▶ [Work order]: Reproduce, from the lines below, exactly the stretch that begins at the line containing "Task: Click the advanced" and ends at the line containing "Image resolution: width=616", both included.

Pixel coordinate grounding data:

● ● ● ●

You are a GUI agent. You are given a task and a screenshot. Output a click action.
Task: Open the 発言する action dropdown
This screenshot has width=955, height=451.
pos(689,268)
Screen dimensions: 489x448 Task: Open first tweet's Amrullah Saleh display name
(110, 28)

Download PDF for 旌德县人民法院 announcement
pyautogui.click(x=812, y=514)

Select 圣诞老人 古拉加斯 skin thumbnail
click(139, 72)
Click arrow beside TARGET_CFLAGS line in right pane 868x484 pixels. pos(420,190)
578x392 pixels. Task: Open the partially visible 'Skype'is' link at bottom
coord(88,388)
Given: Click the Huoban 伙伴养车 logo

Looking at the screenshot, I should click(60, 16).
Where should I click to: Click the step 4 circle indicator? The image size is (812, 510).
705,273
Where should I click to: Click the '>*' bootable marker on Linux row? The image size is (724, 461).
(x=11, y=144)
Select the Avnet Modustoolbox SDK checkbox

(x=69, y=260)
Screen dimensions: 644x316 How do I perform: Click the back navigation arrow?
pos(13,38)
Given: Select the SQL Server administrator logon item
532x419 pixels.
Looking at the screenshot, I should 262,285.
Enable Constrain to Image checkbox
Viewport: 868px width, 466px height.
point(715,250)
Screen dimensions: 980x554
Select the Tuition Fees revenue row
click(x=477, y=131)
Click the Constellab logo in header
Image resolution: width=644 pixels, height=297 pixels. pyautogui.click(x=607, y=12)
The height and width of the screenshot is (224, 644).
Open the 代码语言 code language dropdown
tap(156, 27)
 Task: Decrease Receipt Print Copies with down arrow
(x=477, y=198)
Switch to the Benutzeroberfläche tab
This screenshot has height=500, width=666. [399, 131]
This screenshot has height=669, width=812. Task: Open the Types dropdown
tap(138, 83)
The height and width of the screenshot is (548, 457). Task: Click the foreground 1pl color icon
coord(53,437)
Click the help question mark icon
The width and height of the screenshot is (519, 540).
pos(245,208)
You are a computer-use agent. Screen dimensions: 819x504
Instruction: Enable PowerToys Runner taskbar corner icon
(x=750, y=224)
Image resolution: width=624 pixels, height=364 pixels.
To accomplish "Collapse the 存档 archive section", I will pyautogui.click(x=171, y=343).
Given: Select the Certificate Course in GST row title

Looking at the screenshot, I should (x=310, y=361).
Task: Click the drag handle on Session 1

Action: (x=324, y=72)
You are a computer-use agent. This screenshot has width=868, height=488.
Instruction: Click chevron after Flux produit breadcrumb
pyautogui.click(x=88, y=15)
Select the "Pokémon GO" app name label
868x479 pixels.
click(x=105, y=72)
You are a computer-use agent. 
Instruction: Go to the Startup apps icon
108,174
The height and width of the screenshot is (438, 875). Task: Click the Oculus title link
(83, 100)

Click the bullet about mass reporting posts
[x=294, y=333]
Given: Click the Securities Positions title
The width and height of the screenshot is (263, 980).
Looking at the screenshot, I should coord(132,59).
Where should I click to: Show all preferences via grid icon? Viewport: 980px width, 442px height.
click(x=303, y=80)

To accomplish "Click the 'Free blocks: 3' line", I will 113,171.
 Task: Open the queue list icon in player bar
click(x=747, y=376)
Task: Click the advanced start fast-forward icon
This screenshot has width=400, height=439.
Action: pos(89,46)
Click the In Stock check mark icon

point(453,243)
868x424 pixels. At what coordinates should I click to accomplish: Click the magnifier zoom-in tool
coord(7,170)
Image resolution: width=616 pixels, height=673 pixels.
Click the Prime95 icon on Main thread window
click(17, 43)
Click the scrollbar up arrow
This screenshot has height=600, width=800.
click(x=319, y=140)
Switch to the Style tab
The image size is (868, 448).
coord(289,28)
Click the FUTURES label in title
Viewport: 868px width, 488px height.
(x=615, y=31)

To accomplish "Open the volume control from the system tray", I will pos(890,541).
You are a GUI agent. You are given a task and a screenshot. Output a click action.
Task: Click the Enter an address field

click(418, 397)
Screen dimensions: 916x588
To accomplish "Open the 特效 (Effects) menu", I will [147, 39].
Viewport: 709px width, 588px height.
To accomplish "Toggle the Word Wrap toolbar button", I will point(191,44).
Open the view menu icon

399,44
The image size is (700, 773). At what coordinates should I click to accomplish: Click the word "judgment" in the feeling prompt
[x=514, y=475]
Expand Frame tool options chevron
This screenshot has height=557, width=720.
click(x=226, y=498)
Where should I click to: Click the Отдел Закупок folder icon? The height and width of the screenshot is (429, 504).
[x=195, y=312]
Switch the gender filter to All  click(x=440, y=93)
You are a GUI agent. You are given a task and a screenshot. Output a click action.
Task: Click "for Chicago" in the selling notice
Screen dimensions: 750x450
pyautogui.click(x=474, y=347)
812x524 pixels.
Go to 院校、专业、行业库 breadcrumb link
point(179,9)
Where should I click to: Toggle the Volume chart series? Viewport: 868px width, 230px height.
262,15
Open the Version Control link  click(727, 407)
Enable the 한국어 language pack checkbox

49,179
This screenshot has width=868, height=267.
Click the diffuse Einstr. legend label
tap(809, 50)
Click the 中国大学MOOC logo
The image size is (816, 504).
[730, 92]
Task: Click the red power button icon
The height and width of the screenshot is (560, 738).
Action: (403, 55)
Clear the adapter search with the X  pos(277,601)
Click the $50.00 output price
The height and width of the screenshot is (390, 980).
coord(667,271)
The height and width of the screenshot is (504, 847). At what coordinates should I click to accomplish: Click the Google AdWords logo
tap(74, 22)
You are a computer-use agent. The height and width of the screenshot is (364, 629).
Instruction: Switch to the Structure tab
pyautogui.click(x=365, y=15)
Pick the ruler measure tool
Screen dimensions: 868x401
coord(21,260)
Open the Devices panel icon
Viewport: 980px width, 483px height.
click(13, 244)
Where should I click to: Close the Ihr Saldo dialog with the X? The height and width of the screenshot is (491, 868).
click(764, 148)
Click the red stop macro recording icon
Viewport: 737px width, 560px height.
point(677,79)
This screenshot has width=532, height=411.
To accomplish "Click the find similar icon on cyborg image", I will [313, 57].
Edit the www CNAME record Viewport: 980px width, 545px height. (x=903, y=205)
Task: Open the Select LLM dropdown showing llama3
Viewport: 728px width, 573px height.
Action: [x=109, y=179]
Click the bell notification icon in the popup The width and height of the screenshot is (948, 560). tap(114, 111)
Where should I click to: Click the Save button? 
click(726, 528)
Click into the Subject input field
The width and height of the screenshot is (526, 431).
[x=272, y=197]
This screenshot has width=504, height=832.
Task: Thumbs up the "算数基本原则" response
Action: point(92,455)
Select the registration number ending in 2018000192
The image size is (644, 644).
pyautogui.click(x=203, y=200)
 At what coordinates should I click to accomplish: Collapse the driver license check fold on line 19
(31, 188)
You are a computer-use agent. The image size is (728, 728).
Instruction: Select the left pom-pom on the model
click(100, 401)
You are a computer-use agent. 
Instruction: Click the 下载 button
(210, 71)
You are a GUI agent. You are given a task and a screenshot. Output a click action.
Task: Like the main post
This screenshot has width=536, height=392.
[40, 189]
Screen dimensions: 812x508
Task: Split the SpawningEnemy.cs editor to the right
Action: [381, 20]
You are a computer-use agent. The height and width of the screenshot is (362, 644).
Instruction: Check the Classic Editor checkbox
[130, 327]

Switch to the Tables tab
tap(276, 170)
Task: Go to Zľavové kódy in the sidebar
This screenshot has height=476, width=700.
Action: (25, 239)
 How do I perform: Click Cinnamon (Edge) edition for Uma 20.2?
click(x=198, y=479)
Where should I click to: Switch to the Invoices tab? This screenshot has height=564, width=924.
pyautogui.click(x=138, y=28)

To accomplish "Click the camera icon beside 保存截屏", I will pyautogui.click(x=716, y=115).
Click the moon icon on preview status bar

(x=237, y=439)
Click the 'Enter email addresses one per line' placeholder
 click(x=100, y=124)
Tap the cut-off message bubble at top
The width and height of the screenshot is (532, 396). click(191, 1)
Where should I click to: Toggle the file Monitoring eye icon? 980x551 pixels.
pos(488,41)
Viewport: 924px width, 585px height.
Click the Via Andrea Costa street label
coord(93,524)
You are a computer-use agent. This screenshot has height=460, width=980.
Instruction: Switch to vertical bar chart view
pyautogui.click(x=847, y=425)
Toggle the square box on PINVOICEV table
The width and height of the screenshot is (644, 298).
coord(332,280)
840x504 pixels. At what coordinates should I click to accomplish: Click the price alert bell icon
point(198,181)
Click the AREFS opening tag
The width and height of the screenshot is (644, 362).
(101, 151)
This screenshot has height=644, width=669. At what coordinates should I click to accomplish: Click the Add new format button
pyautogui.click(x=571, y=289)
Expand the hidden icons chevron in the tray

● ● ● ●

▶ [Finished exercise]:
Task: Click the advanced start fast-forward icon
This screenshot has width=400, height=439.
Action: pos(89,46)
Click the In Stock check mark icon

point(453,243)
868x424 pixels. At what coordinates should I click to accomplish: Click the magnifier zoom-in tool
coord(7,170)
Image resolution: width=616 pixels, height=673 pixels.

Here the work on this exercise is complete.